The report also highlights how technology-driven changes in consumer shopping behaviour have fundamentally changed the way consumers and retailers use property, leading to over capacity of physical space in the UK market. Forecasts predict non-food online spending to reach 50% in the next 10 years, leading to overcapacity of retail space of around 20%.
Traditional retail business models will be pushed to their limits as newly emerging models gather pace, boosted by rapid consumer adoption. The impact that technology has had on music and entertainment retailers through streaming services such as Netflix, Spotify, Amazon Music and others will proliferate to other sectors:
The sharing economy (rental and secondary markets)
Mass personalisation at scale (curated subscriptions)
Retail subscriptions (auto-replenishment or smart reordering)

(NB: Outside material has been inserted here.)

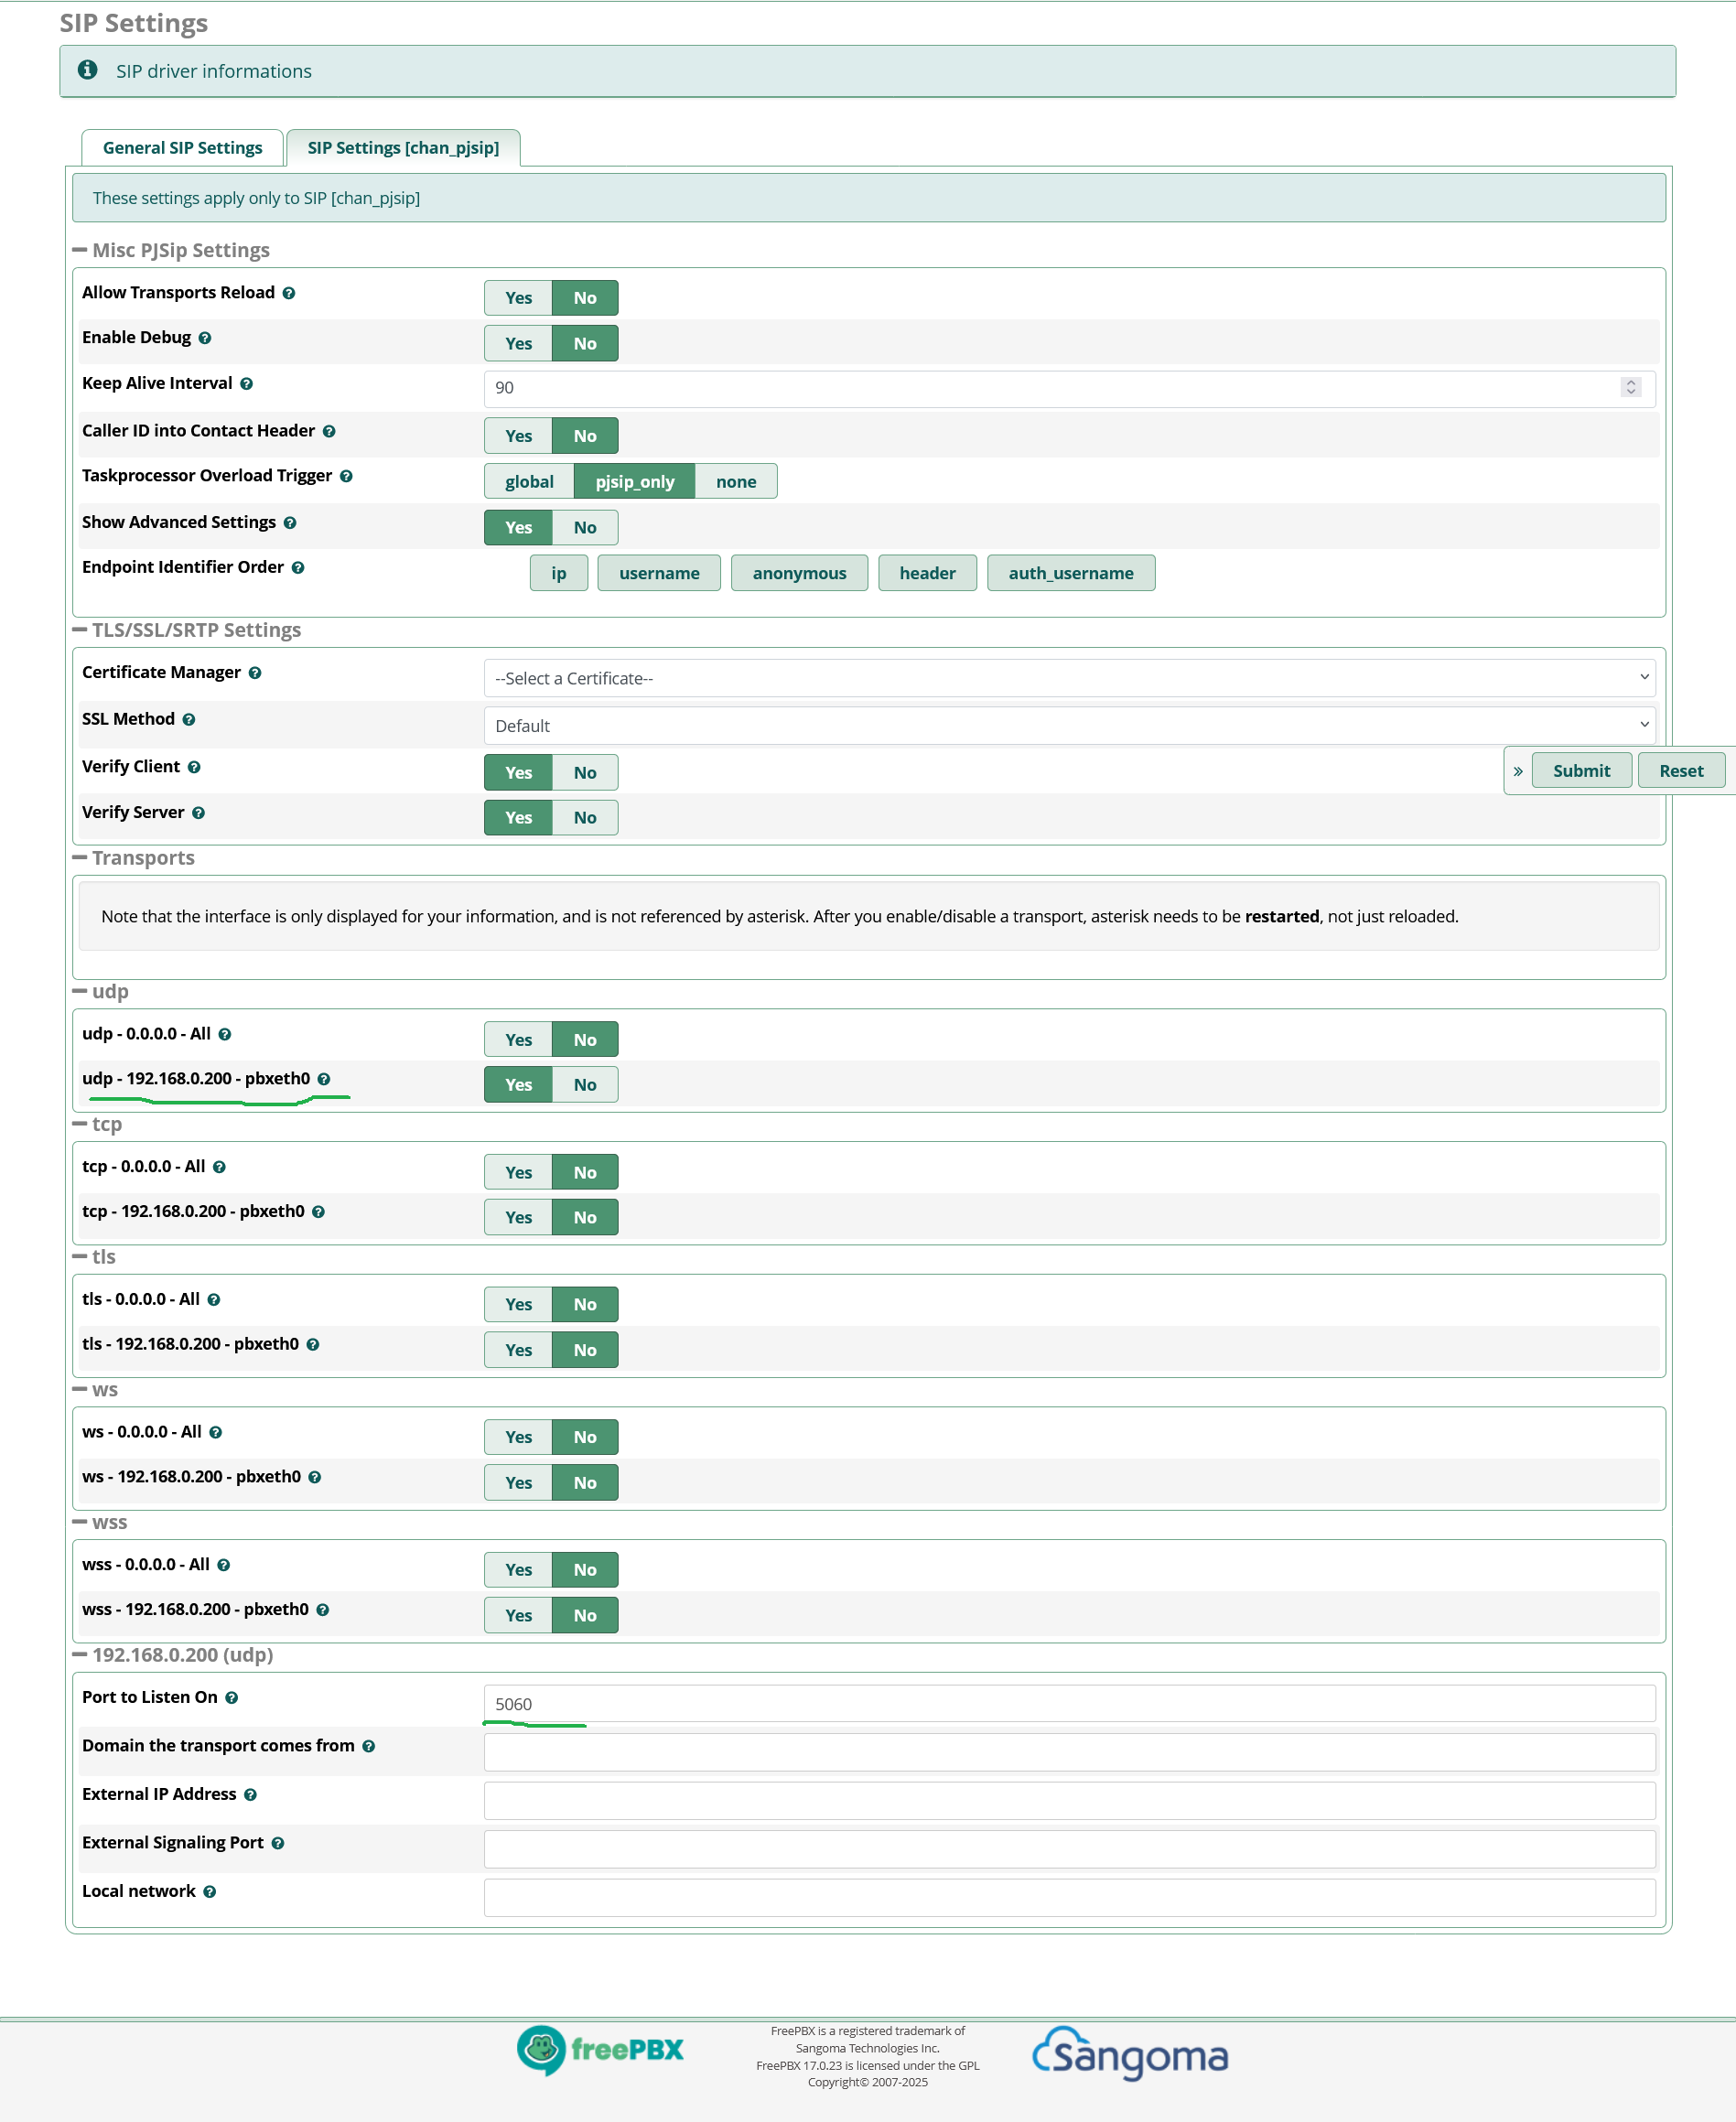
Task: Collapse the Misc PJSip Settings section
Action: (x=80, y=250)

Services economy (“Do it for me”)
New models of consumption such as rental markets, curated subscription models, the service economy, auto-replenishment and smart re-ordering have the potential to fundamentally alter the retail norms of today.
Richard Lim, Chief Executive, Retail Economics, said: “I fail to recall a more challenging time to accurately predict an industry’s future. Unprecedented uncertainty persists around the Brexit deal, the political landscape and the magnitude of its potential disruption to the UK economy.

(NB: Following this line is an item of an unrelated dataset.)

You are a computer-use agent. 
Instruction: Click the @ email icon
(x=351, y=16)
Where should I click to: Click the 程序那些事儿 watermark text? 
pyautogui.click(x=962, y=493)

“I expect the industry to remain locked in a period of disruption throughout 2019. Structural challenges facing retailers will continue to accelerate and those that embrace, adapt and innovate to the emerging environment will be the ones to benefit.”

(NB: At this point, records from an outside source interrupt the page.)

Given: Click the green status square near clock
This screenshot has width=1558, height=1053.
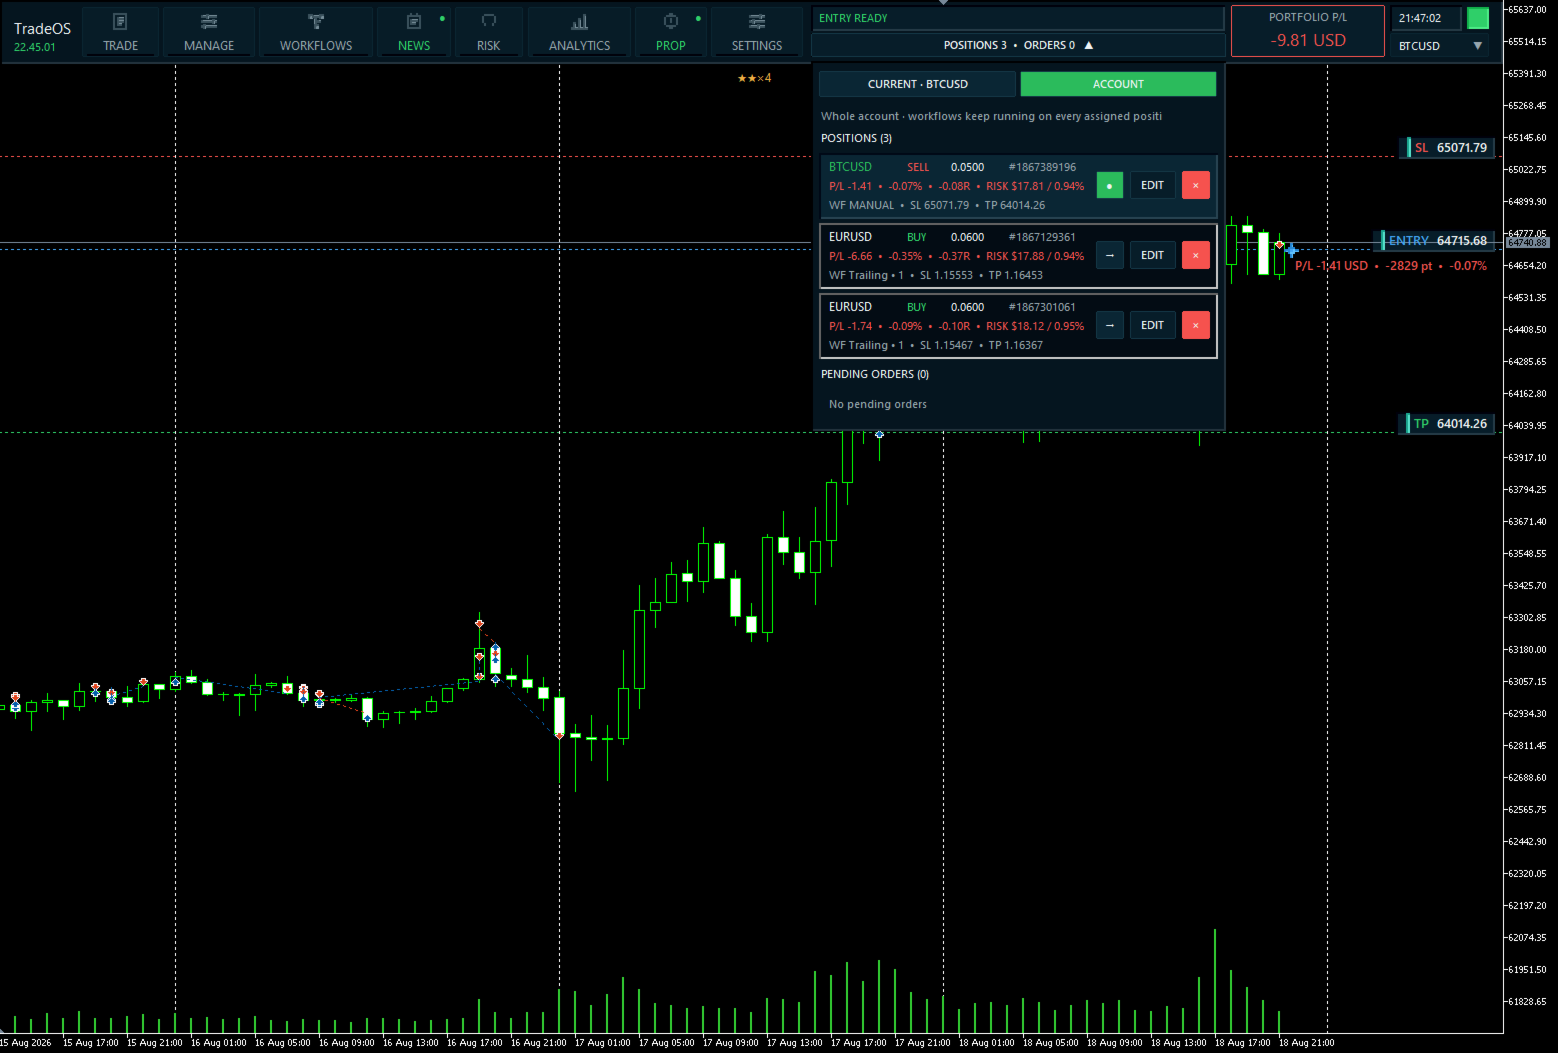Looking at the screenshot, I should pos(1477,18).
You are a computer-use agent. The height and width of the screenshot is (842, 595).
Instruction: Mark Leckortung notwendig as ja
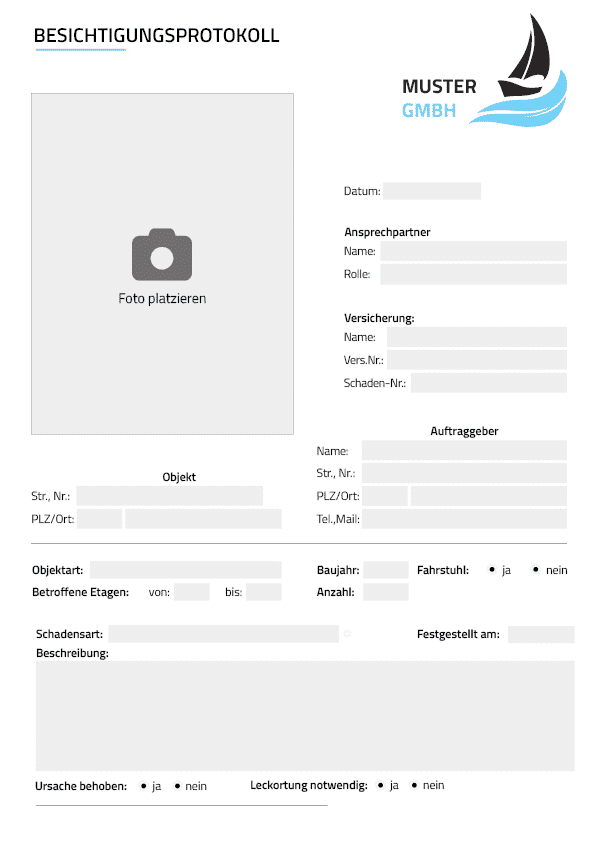[x=381, y=785]

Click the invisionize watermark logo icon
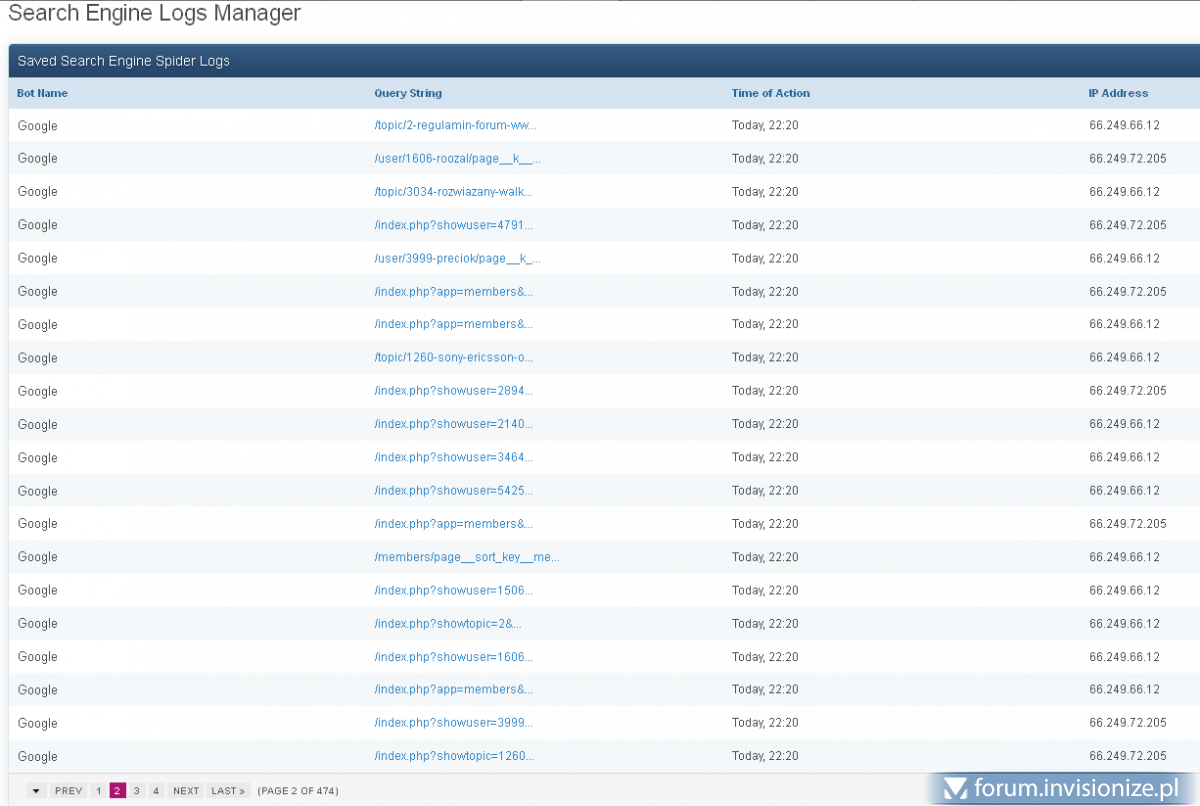pyautogui.click(x=956, y=789)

David Scott, Head of Retail and Leisure, NatWest, said: “It is perhaps unsurprising that Brexit has been declared the top customer concern. Uncertainty always has and always will damage the sector. 2018 was a year of unprecedented change in the retail industry, and this change propels uncertainty – there is nothing more uncertain than what Brexit will look like. Consumer confidence remains shaky at present; though we think the outlook for consumer spending will improve as inflation falls towards our target of 2%. In fact, by the final quarter of this year – we expect real wage growth to be up by 1.3%. This presents the retail industry with an opportunity to attract and in many cases, re-attract custom.”